Saved entries

>>>>

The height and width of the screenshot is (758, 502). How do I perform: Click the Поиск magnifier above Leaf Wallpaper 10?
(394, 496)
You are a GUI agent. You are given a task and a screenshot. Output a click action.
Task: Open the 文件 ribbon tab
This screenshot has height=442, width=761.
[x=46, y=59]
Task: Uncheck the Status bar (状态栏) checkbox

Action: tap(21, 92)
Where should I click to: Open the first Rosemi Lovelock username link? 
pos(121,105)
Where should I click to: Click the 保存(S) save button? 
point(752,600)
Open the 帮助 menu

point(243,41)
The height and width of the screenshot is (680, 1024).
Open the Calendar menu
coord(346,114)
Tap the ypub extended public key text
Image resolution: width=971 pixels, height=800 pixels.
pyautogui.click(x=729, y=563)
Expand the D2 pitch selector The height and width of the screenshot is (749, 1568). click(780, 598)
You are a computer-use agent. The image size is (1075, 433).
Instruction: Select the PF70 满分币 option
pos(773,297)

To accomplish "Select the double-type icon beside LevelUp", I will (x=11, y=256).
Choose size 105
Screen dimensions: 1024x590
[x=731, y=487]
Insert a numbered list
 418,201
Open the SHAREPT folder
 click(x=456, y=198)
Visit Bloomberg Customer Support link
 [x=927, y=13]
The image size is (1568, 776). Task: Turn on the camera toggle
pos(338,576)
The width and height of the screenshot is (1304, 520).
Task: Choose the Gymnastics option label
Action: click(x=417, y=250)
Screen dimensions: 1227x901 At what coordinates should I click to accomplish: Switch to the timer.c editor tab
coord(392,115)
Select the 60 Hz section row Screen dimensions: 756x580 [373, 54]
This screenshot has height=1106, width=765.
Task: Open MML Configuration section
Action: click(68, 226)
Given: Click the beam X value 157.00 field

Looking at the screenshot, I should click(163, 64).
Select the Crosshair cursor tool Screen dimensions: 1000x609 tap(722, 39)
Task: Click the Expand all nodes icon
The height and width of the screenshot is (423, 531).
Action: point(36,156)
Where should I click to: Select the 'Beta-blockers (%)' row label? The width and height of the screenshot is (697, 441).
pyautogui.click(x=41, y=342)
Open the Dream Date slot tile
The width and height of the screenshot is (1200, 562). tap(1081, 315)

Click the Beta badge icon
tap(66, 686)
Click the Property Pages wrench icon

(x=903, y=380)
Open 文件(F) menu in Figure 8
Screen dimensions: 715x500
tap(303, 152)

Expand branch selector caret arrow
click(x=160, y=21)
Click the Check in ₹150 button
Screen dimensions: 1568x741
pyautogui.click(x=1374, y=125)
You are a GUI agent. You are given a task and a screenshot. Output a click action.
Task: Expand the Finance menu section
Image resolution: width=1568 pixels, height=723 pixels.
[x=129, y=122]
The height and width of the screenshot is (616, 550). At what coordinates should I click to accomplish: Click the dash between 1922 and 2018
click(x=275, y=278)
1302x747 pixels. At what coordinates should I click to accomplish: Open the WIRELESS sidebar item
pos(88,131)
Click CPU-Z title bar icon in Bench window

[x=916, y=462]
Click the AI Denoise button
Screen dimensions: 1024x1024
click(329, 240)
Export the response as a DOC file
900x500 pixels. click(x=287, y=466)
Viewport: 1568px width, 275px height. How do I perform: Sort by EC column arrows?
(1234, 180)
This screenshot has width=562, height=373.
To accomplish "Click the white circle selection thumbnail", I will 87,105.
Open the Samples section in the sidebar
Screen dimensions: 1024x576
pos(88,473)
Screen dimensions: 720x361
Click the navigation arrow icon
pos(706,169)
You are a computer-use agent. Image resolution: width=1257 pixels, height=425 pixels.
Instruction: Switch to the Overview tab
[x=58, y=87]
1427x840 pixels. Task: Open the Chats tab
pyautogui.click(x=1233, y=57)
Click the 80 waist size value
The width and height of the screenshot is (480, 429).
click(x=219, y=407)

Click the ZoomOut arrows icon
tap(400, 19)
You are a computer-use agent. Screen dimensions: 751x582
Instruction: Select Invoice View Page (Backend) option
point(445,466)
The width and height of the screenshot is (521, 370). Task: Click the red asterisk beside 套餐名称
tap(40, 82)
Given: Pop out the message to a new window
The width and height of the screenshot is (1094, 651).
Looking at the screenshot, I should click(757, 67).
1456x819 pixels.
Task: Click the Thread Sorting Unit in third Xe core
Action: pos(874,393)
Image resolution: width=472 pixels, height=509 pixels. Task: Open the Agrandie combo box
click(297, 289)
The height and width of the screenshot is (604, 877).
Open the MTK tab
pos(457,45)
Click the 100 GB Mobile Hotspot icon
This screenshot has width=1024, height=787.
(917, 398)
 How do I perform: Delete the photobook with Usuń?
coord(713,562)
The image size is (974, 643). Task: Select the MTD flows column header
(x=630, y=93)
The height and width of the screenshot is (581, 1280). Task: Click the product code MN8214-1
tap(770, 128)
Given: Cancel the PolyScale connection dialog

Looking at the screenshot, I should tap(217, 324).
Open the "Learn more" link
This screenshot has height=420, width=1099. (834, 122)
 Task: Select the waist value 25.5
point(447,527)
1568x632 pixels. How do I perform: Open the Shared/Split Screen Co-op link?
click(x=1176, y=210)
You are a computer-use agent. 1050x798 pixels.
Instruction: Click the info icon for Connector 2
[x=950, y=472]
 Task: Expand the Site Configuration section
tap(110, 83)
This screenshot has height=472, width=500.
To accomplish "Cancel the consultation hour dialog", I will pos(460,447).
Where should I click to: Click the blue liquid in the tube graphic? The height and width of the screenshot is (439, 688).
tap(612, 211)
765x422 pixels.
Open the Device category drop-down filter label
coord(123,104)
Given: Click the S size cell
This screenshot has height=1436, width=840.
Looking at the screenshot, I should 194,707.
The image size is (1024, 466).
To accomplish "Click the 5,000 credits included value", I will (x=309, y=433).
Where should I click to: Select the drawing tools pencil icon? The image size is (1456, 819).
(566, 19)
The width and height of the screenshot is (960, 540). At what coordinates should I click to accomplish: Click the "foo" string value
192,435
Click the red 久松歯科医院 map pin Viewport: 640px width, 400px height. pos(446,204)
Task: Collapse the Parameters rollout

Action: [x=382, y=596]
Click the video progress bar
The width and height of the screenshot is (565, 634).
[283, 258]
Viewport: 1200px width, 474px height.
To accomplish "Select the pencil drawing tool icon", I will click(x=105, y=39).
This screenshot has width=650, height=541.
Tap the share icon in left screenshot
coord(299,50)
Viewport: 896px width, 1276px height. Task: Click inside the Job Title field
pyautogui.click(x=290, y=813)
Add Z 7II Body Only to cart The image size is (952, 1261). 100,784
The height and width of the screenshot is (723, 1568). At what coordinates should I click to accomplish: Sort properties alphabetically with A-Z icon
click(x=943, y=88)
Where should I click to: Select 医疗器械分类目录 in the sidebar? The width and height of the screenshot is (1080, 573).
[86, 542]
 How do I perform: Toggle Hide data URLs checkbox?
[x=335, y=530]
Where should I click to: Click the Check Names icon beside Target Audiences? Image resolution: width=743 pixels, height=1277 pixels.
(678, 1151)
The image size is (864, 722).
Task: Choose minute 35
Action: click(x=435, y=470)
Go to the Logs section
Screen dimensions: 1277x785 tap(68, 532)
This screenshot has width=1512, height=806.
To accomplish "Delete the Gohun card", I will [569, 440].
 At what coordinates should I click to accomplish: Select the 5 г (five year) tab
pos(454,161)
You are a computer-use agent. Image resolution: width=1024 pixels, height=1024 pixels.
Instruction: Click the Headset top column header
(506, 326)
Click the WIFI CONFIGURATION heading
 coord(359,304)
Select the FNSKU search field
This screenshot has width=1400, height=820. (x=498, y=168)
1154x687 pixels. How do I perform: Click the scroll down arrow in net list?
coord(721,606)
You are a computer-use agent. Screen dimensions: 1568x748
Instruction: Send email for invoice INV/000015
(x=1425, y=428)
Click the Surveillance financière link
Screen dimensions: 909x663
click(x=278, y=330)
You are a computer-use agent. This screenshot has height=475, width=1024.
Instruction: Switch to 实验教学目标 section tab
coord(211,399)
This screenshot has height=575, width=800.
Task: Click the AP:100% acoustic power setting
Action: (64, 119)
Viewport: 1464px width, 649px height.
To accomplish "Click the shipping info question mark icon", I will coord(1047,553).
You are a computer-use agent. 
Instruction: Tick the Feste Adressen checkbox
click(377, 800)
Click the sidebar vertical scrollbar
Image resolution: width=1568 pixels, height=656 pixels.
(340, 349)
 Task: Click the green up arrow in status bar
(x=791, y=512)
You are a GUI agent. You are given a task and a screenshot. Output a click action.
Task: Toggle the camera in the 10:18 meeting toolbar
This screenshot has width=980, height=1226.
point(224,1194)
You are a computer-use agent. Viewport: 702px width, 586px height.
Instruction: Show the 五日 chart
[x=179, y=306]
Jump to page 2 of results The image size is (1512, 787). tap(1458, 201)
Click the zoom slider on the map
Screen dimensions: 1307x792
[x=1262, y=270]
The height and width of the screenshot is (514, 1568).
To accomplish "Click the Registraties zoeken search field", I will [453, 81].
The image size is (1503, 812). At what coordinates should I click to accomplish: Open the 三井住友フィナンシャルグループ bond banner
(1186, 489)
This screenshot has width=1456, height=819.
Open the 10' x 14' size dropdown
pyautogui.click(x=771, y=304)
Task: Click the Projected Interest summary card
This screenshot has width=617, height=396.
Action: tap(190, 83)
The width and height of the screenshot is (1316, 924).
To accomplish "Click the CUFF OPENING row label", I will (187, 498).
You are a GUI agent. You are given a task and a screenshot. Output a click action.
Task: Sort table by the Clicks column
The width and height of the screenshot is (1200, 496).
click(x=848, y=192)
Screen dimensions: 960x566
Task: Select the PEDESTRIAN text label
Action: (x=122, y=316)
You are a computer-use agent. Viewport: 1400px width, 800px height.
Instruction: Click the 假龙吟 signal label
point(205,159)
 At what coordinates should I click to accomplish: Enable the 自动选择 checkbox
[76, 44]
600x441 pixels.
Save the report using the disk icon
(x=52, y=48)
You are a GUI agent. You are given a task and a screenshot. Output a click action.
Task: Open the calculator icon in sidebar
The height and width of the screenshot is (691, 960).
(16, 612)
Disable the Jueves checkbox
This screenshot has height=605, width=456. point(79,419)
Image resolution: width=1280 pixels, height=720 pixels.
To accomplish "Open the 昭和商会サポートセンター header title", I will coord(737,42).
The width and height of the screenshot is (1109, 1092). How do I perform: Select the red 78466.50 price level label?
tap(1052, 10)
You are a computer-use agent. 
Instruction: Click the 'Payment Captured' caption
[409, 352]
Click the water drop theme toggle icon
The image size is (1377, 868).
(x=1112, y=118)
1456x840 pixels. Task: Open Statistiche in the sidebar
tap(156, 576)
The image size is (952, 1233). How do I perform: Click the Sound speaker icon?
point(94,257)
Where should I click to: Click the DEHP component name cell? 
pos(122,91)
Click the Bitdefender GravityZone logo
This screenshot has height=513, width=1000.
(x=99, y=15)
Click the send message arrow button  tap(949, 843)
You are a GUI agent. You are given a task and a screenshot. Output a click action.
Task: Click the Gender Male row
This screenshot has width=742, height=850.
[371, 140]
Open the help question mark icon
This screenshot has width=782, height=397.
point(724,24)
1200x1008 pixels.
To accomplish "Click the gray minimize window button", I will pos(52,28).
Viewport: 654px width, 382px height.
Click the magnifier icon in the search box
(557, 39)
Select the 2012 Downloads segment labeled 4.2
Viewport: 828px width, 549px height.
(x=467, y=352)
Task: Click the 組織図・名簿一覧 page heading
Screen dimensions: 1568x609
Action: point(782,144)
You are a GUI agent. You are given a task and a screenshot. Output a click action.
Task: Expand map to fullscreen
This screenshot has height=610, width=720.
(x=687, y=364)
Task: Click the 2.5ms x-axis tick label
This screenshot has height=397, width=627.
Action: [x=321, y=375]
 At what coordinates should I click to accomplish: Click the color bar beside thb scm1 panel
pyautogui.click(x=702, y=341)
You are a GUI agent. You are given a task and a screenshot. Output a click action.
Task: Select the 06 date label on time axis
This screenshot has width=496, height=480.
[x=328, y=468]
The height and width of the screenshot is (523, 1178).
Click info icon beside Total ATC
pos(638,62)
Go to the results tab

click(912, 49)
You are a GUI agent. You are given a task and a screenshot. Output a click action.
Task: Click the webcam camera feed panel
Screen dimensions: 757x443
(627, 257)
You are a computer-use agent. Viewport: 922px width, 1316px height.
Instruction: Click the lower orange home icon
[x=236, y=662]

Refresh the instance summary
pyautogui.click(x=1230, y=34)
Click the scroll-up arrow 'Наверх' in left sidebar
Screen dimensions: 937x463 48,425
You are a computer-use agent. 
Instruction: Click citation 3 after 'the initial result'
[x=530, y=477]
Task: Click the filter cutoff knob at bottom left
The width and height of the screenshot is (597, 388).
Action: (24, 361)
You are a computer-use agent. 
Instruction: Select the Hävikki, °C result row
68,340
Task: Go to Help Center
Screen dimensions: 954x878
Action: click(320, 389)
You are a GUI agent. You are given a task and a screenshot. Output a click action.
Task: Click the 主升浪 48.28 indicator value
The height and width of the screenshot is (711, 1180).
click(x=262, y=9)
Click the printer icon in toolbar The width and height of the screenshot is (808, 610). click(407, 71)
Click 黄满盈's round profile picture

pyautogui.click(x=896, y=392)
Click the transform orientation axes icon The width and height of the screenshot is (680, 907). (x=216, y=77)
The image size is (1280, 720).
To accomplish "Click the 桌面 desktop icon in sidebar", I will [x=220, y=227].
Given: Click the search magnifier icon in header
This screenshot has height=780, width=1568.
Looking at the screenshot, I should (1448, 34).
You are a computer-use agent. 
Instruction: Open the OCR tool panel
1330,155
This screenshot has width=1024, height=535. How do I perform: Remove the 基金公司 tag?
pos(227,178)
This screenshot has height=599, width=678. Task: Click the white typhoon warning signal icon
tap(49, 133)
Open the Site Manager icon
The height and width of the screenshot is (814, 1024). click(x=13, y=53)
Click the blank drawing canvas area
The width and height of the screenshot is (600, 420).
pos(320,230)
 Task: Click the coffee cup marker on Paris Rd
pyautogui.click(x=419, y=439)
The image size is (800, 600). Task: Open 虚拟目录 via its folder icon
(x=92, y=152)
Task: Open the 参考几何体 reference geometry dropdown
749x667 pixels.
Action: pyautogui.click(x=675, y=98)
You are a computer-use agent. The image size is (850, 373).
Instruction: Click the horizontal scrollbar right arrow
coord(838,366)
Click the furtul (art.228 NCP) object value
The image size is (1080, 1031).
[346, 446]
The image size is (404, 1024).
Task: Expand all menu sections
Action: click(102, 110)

<<<<

**Task prompt:** Having located the line containing "Instruction: Click the horizontal", set it down along with every line after it through the end of the data, reproducing each exactly.

**Expected output:**
Instruction: Click the horizontal scrollbar right arrow
coord(838,366)
Click the furtul (art.228 NCP) object value
The image size is (1080, 1031).
[346, 446]
The image size is (404, 1024).
Task: Expand all menu sections
Action: click(102, 110)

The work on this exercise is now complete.